1. Introduction
Significant progress has been made on the calculations of the
\(\varepsilon\)-expansion of multiloop
Feynman diagram in the past quarter of a century. It turns out that
special values of multiple polylogarithms have played indispensable
roles in these computations.
Many experimental work emerged around the beginning of this century,
for instance, see [1-4], in which a special class of
series emerges. These infinite sums are often called Apéry-type
series (or Apéry-like sums) because the simplest cases
were used by Apéry in his celebrated proof of irrationality of \(\zeta(3)\) in 1979. In particular, he
showed that \[\label{Apery}
\zeta(3)=\dfrac{5}{2}\sum_{n=1}^{\infty}\dfrac{\left(-1\right)^{n-1}}{n^3\binom{2n}{n}}.\]
In his new book [5],
Zhi-Wei Sun listed 820 mathematical conjectures, including several
concerning the Apéry-like sums involving ordinary and hyper-harmonic
numbers, some of which had appeared in his previous paper [6].

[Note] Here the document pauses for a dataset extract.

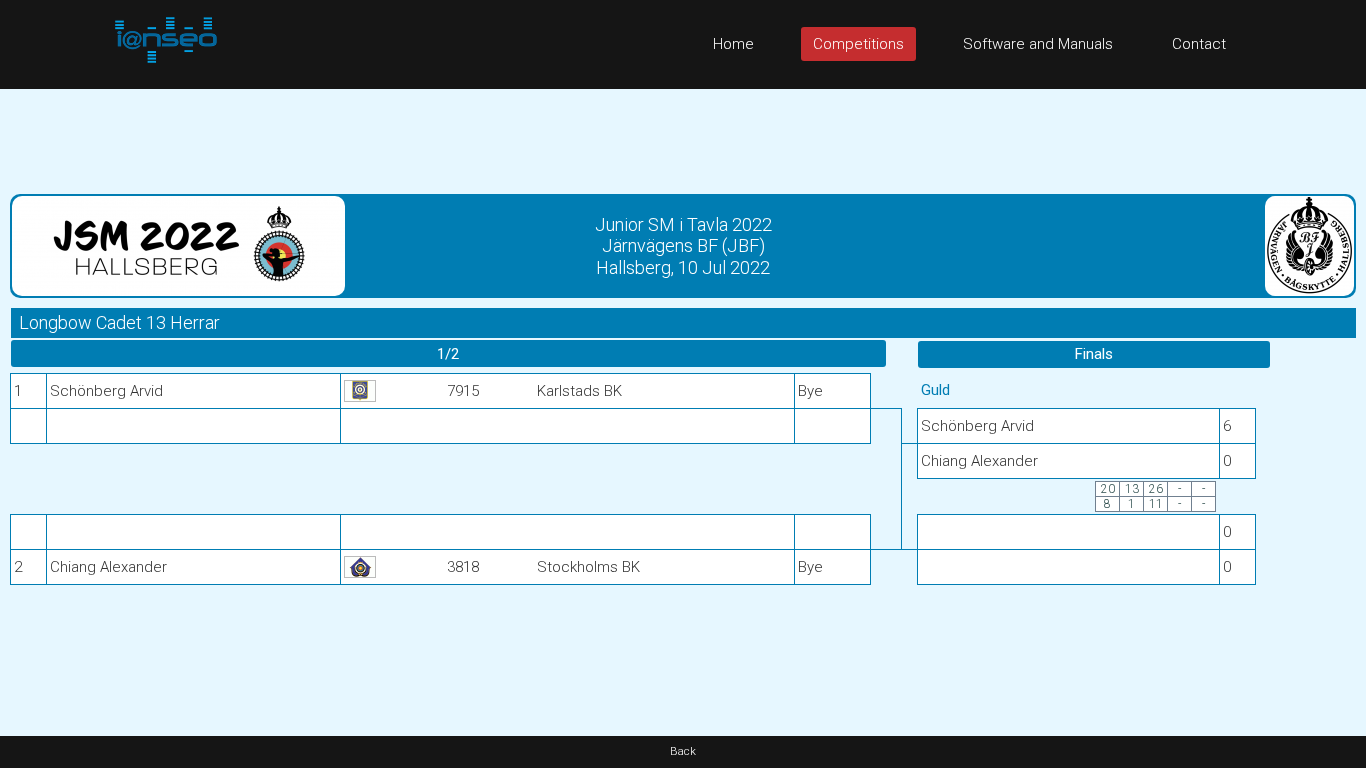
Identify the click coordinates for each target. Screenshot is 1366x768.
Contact (1199, 44)
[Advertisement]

The main aim of this breif article is develop an elementary aproach
to prove the following six conjectures of Sun [6,Conjecture 3.1 and 3.2]. Our approach throughout is completely
analytic and the proofs rely on simple yet interesting logarithmic
integral evaluations.
Conjecture 1 ([6,Conjecture 3.1 and 3.2]). The following identities
hold \[\sum_{n=1}^{\infty}\dfrac{1}{n^2\binom{2n}{n}}\left(H_{2n}+\dfrac{2}{3n}\right)=
\zeta(3),\] \[\sum_{n=1}^{\infty}\dfrac{1}{n^2\binom{2n}{n}}\left(H_{2n}+2H_n\right)=
\dfrac{5}{3}\,\zeta(3),\] \[\sum_{n=1}^{\infty}\dfrac{H_{2n}+17H_{n}}{n^2\binom{2n}{n}}=\dfrac{5\pi}{6\sqrt{3}}\left(\psi^{\left(1\right)}\left(\dfrac{1}{3}\right)
– \psi^{\left(1\right)}\left(\dfrac{2}{3}\right)\right),\] \[\sum_{n=1}^{\infty}\dfrac{2^n}{n^2\binom{2n}{n}}\left(2H_{2n}-3H_n+\dfrac{2}{n}\right)=\dfrac{7}{4}\,\zeta(3),\]
\[\sum_{n=1}^{\infty}\dfrac{2^n}{n^2\binom{2n}{n}}\left(6H_{2n}-11H_n+\dfrac{8}{n}\right)=2\pi
G,\] \[\sum_{n=1}^{\infty}\dfrac{2^n}{n^2\binom{2n}{n}}\left(7H_{n}-2H_{2n}-\dfrac{2}{n}\right)=\dfrac{\pi^2}{2}\log2,\]
where \(H_n=\sum_{k=1}^{n}k^{-1}\)
denotes the classical harmonic number, \(G=\sum_{n=0}^{\infty}\left(-1\right)^n\left(2n+1\right)^{-2}\)
denotes the Catalans constant, \(\psi^{\left(1\right)}(z)=\sum
_{{n=0}}^{{\infty}}{(z+n)^{-2}}\) represents the trigamma
function, and \(\zeta(n)=\sum_{k=1}^{\infty}k^{-n}\)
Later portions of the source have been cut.